No, your vision isn’t blurring: these self-medicating lenses mean no more fumbling with vials, or dropping the solution on your face, nose, ears, and any other place besides your eyeballs.
Featured in the journal Ophthalmology this week, the lens design is sleek, with a thin film that harbours the meds. The middle of the lens stays clear, with the drugs along the periphery. Another useful feature, these lens don’t even need to be exclusive to those with less than 20/20 vision. The center can have no refractive power, employing the device for eye health purposes. Nearsightedness or farsightedness can both be corrected, too.
In the study, the scientists used latanoprost, a medication for glaucoma. They tested how the new lenses performed vs. traditional daily eyedrops.
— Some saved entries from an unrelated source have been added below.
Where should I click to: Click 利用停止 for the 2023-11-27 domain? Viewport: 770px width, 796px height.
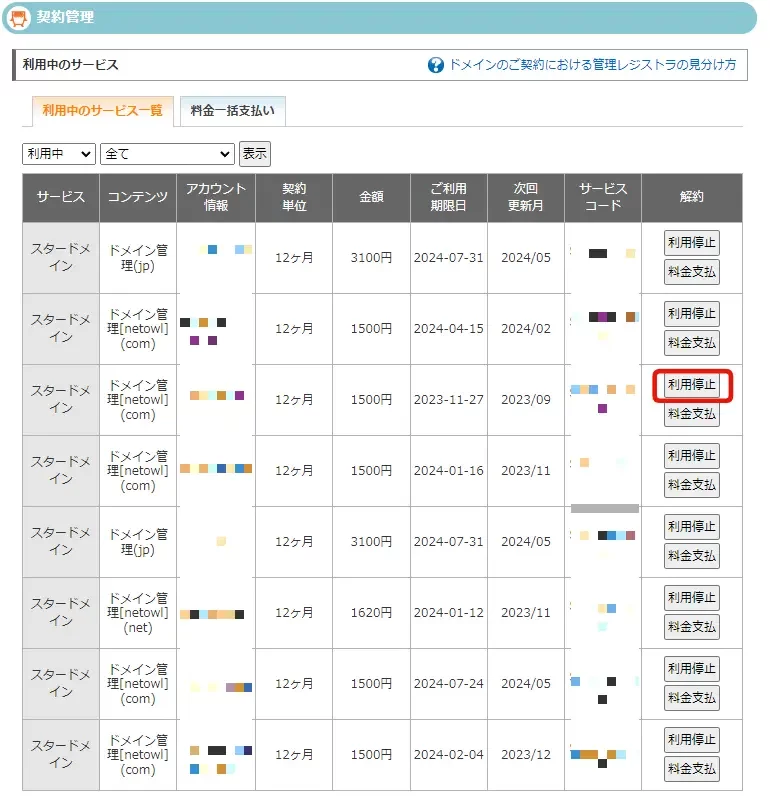coord(692,385)
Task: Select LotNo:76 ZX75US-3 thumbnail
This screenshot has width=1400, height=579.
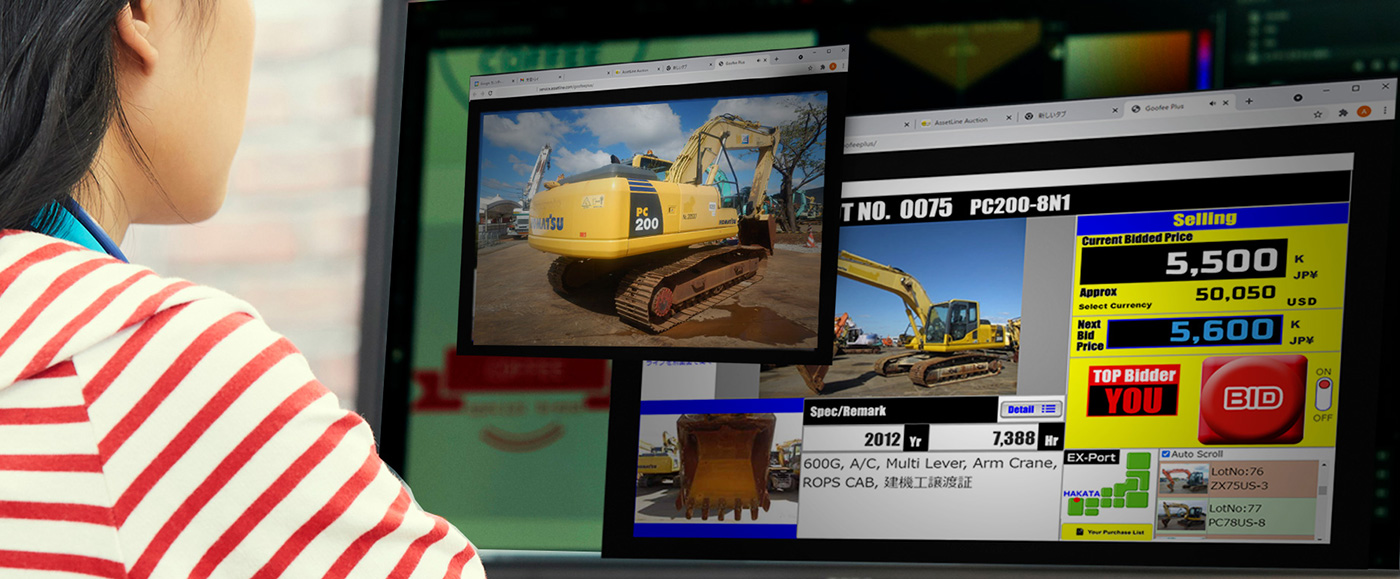Action: pos(1183,478)
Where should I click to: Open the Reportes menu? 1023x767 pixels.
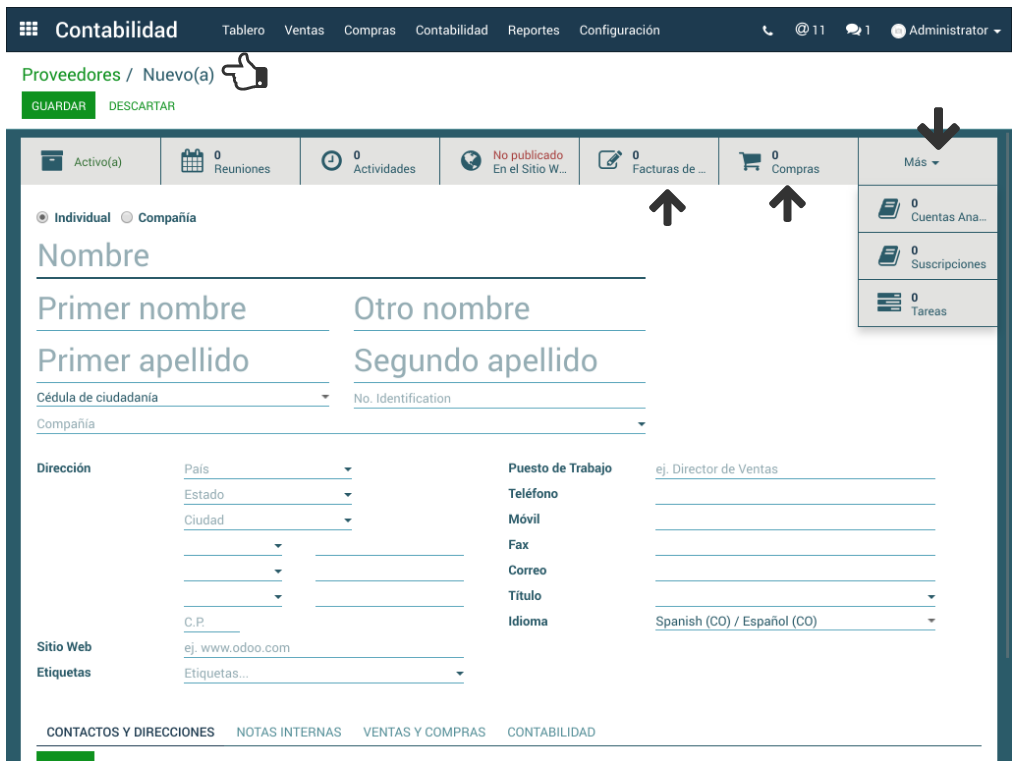(533, 30)
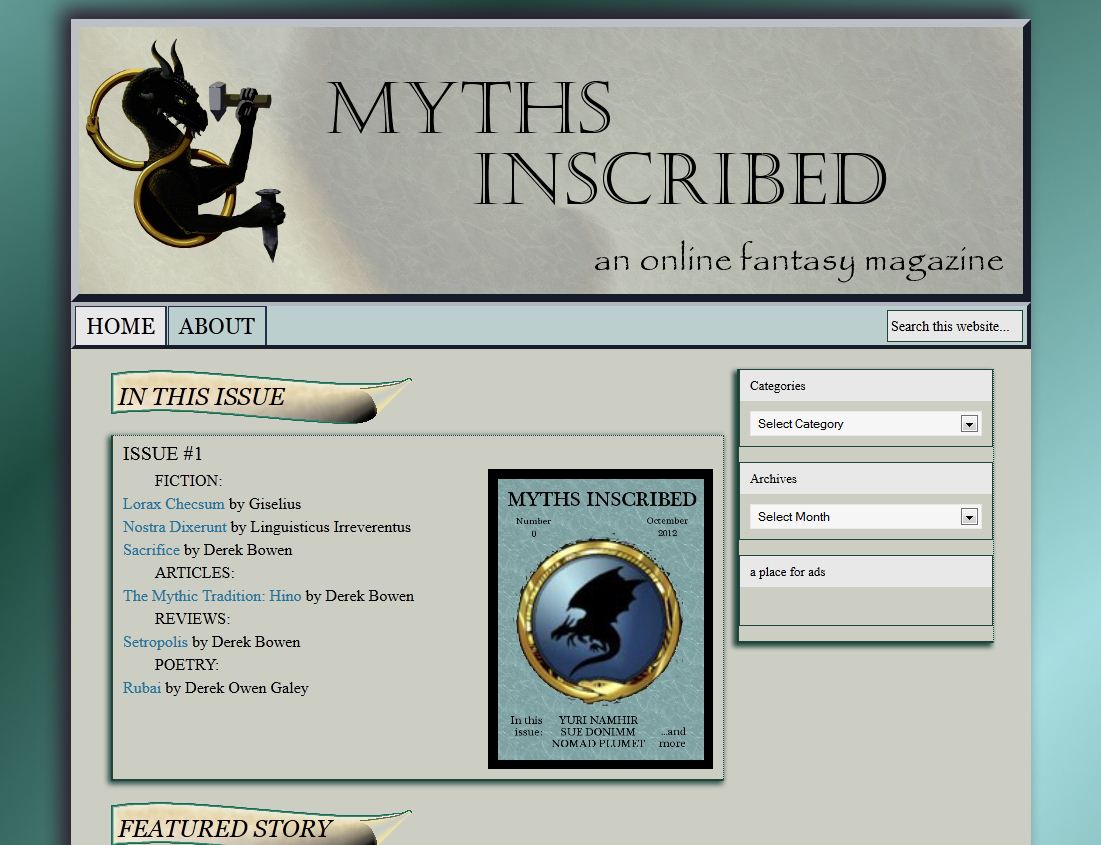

These early studies were done on monkeys; human testing has begun through clinical trials, though the data is not yet available.
Glaucoma is arguably the most devastating eye condition around, and is the leading cause of irreversible blindness. While there’s no cure, its symptoms can be slowed by using medication that alleviates pressure on the eyes. The issue has always been that these meds produce an uncomfortable burning sensation, leading to people with prescriptions turning away from them.
Janet B. Serle, a specialist in the disease who works at Icahn School of Medicine at New York’s Mount Sinai Hospital, says the new lenses “removes the burden of administration from the patient and ensures consistent delivery of medication to the eye, eliminating the ongoing concern of patient compliance with dosing.”
This is just one of many studies that are fiddling with standard contact lenses.
Verily, formerly the Google life sciences unit, has partnered with a Swiss pharmaceutical maker on a ‘smart’ lens that doubles a sensor which monitors blood glucose levels for diabetes patients.
Researchers at the University of Wisconsin are developing technology — based on how the elephant nose fish sees – that consistently adjusts the cornea with the lens. The engineering logistics were a challenge: “They include designing the lens, algorithm-driven sensors, and miniature electronic circuits that adjust the shape of the lens, plus creating a power source — all embedded within a soft, flexible material that fits over the eye.”
The University of Michigan’s Zhaohui Zhong, an assistant professor of electrical engineering and computer science, might be the most ambitious. The Zhong team is developing lenses that with an extra-thin film that senses wavelengths our eyes can’t detect. If they can successfully implement the technology, it could mean contacts with thermal vision in the future.